Revolutionising Cardiovascular Research

Researchers at QIMR Berghofer will begin developing a comprehensive ‘encyclopedia’ of the heart in a world-first project that, if successful, will revolutionise cardiac research and treatment.

It is one of the most ambitious cardiac research projects ever attempted, and is made possible thanks to an $8 million fellowship from the Snow Medical Research Foundation – a philanthropic initiative to support emerging scientists to conduct game-changing research.

The fellowship has been awarded to Associate Professor James Hudson, the head of the Cardiac Bioengineering Research Group at QIMR Berghofer Medical Research Institute.

The newly established Snow Medical Research Foundation (Snow Medical), is the vision of businessman and philanthropist, Terry Snow. The Snow Fellowship targets emerging global research leaders that show the potential to drive, manage and influence the next eneration of health and medical innovation.

The 8-year Snow Fellowship provides outstanding biomedical researchers the independence to focus on building ambitious multidisciplinary research programs and teams capable of changing the face of healthcare in Australia and globally.

What is machine learning?

Machine learning is an application of artificial intelligence (AI) that provides systems the ability to learn and improve from experience without being explicitly programmed.

Machine learning focuses on the development of computer programs that can access data and use it to learn through identifying patterns.

These patterns can be labeled for targeted identification (supervised learning), unlabeled, in which the system looks for whatever patterns it can find (unsupervised learning), or the system can use a ‘trial and error’ algorithm to identify patterns (reinforcement learning).

The amount of data used to train these systems can be enormous – with some systems needing to be exposed to millions of examples to learn a specific task.

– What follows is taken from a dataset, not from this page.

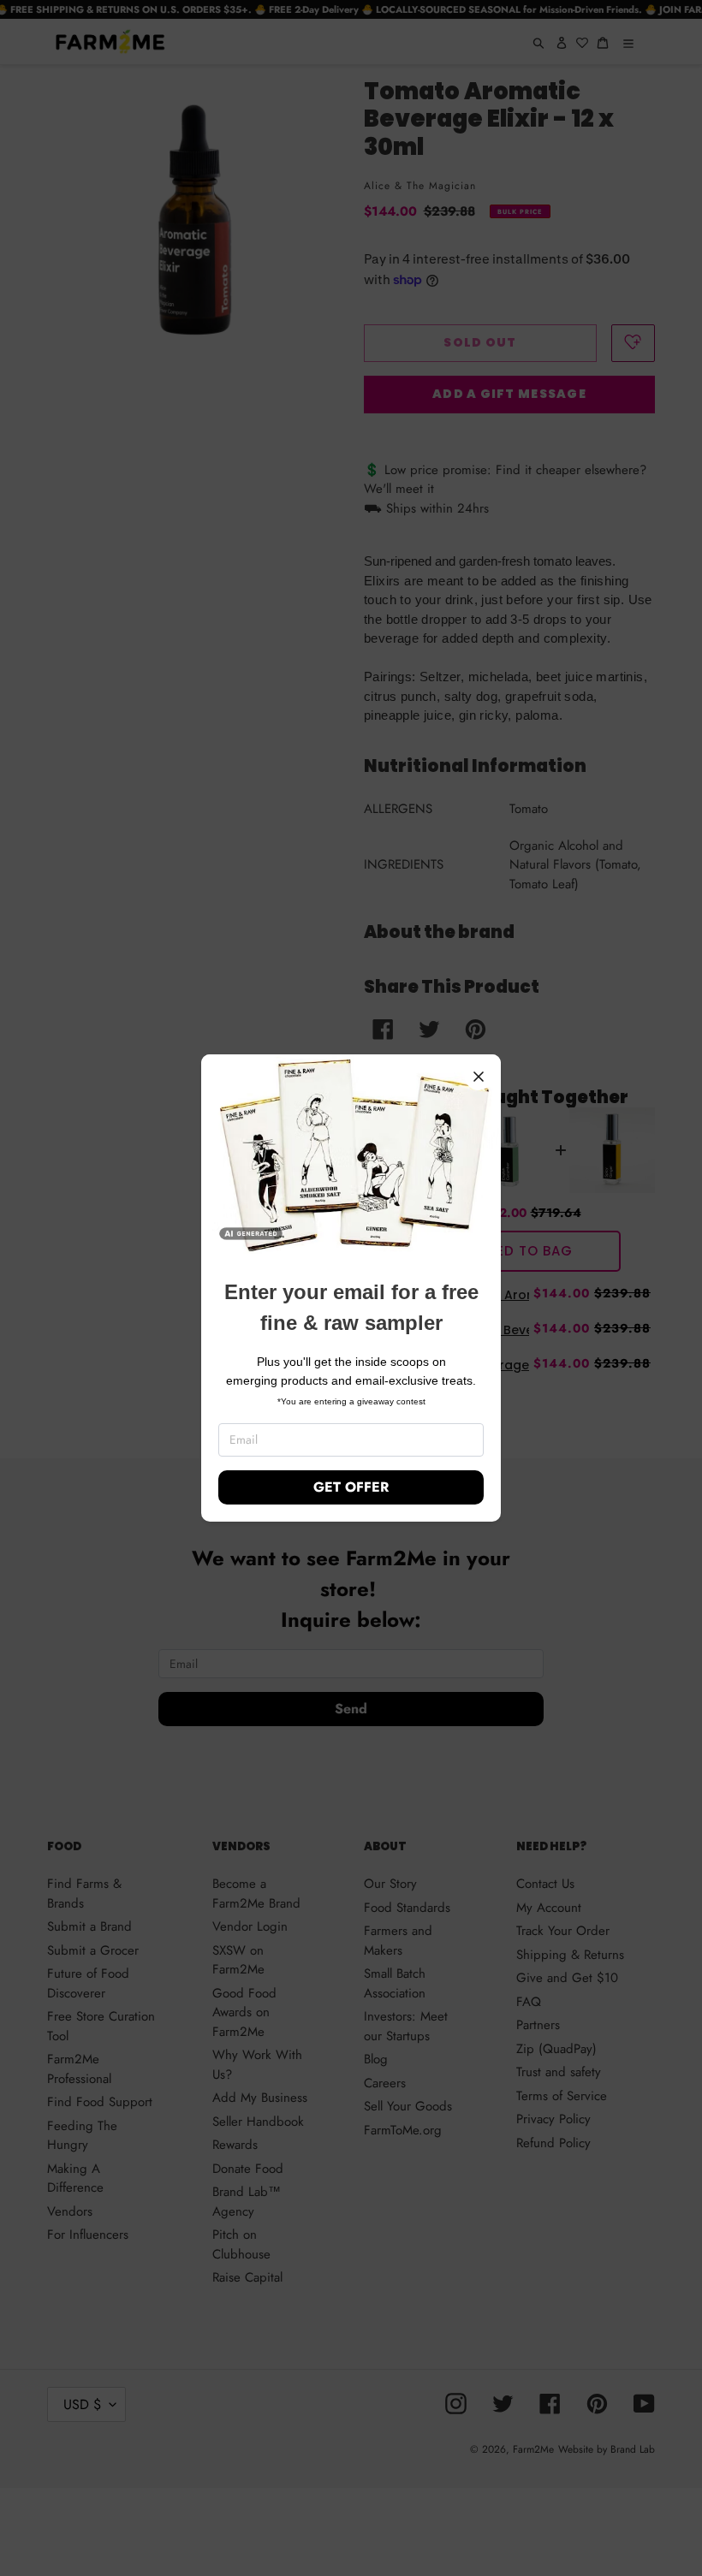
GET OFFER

However, once the system learns the task, the payoff can be huge, as the system can quickly make related connections that lead to predictions and solutions much faster than a human brain.

Associate Professor Hudson said the development of new heart drugs had stalled worldwide and innovative new approaches were urgently needed. ‘Cardiovascular disease kills more people in Australia than cancer, but the number of drugs currently being developed is about 7-fold lower,’ Associate Professor Hudson said.

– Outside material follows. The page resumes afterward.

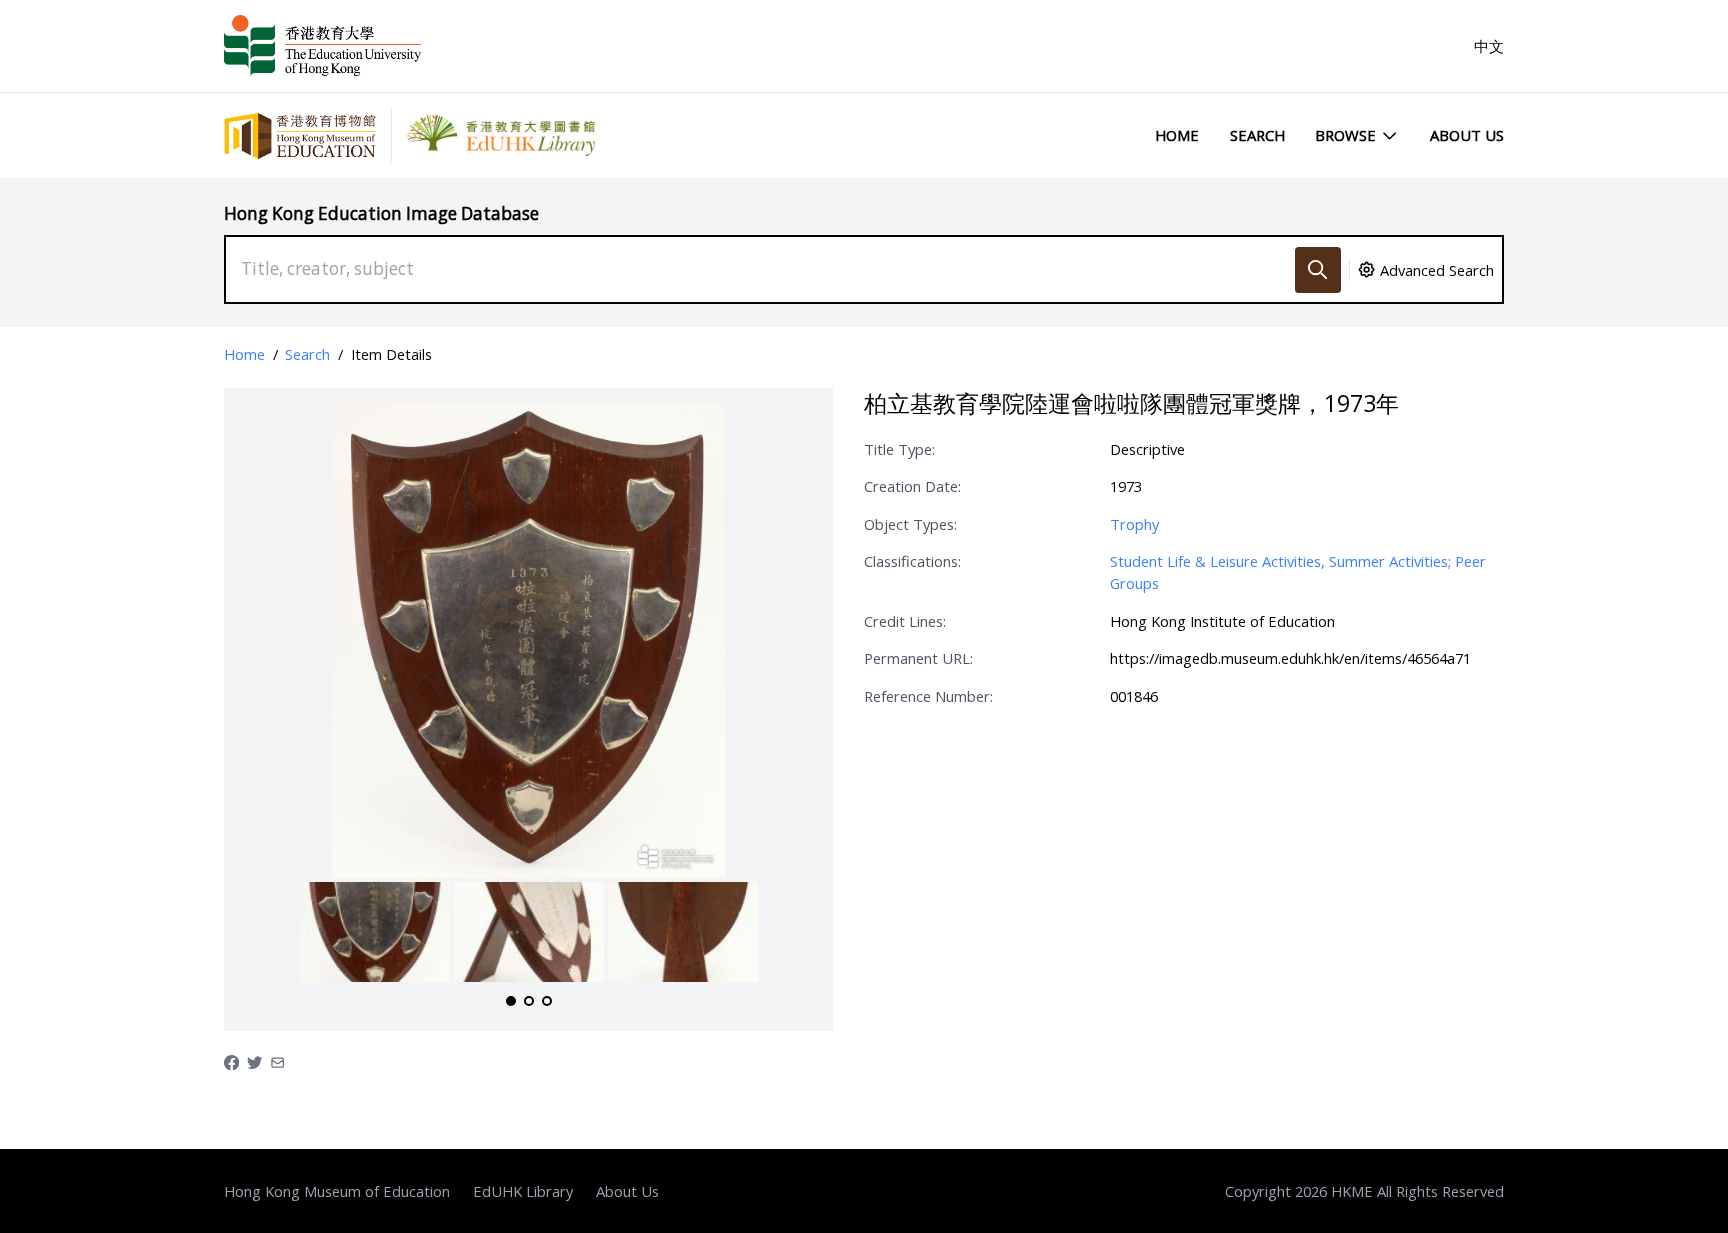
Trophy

‘At the moment we still only understand a fraction of the biology underpinning how the heart works so it’s very difficult to figure out exactly what’s going wrong. And if you don’t know what’s going wrong, you can’t fix it.

‘This research will help us better understand the heart so we may address problems when they arise.’ To conduct the research, Associate Professor Hudson and his team will make 80,000 miniature heart muscles, known as organoids.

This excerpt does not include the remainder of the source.